Я кашлянула, прерывая его. Не в состоянии обсуждать последние несколько месяцев и проделанную работу.

— Твой дядя недоволен медленным прогрессом, достигнутым благодаря инвестициям. Он хочет большего и уже пригласил российского Президента на встречи. Компания "Газпром" купила здание в столице.

— Господи, — произнес он, и я была так рада видеть его потрясение.

Правильно, придурок, именно это ты и допустил, когда ушел.

Это было не совсем справедливо по отношению к Гуннару, но в данный момент я не была заинтересована в справедливости.

— Вся эта работа три года назад, все то, что ты начал. Я продолжала начатое, — отчиталась я. — Но если ты не вернешься, все будет кончено. Я не могу сражаться с твоим дядей и Советом.

И правда была в том, что у меня был миллион причин ненавидеть Гуннара. Как он обращался со мной, как бросил. За его небрежную жестокость.
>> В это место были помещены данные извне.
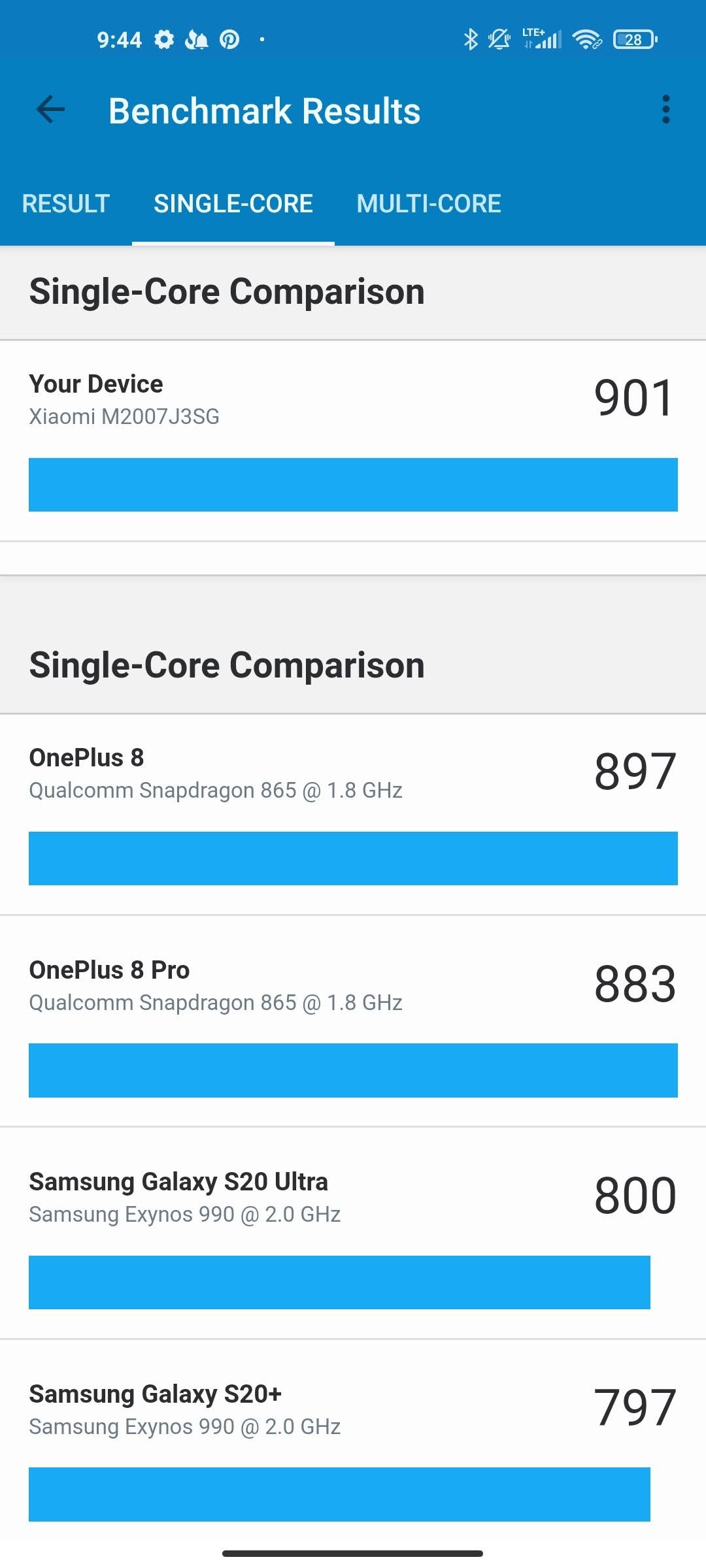The width and height of the screenshot is (706, 1568).
Task: Select the SINGLE-CORE tab
Action: (x=233, y=204)
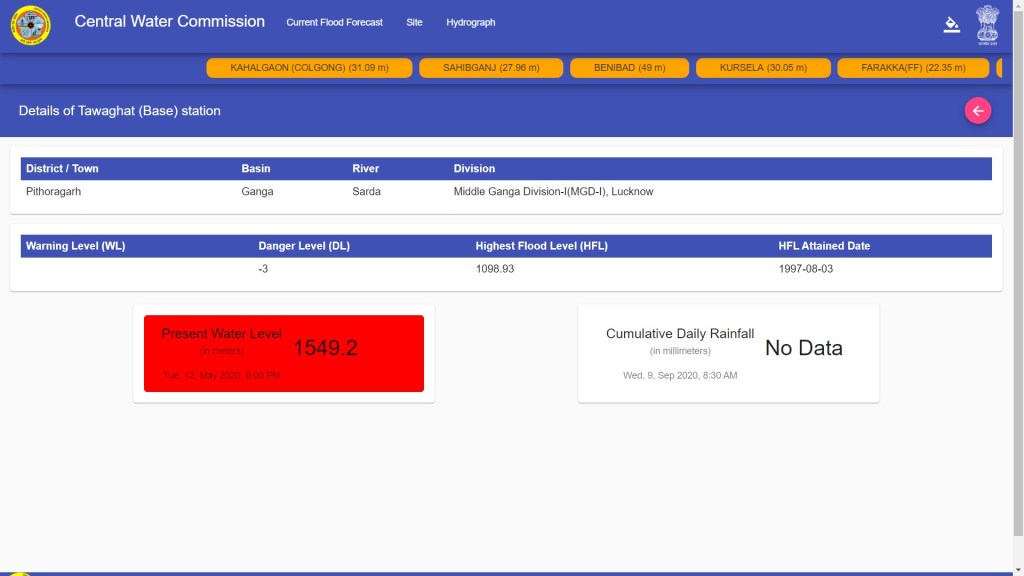Select the KAHALGAON (COLGONG) station chip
Его тщеславие и эго. Все они подливают масла в огонь моего гнева, обиды и негодования.

Но он налил себе еще одну порцию аквавита, осушил рюмку и встал. Высокий, сильный и более чем самодостаточный, чтобы победить своего дядю. Гуннар мог ненавидеть своего отца — и не без оснований, — но он любил свою страну.

— Полагаю, тебя ждет самолет?

— В аэропорту Кеннеди, — ответила я. — Перед домом стоит машина.

Он глубоко вздохнул и улыбнулся, как будто все это было просто шуткой.

— Тогда давай сделаем меня Королем.

С крючка за спиной он снял длинное черное кашемировое пальто и накинул его на плечи, уже так похожий на короля, что у меня сжалось сердце.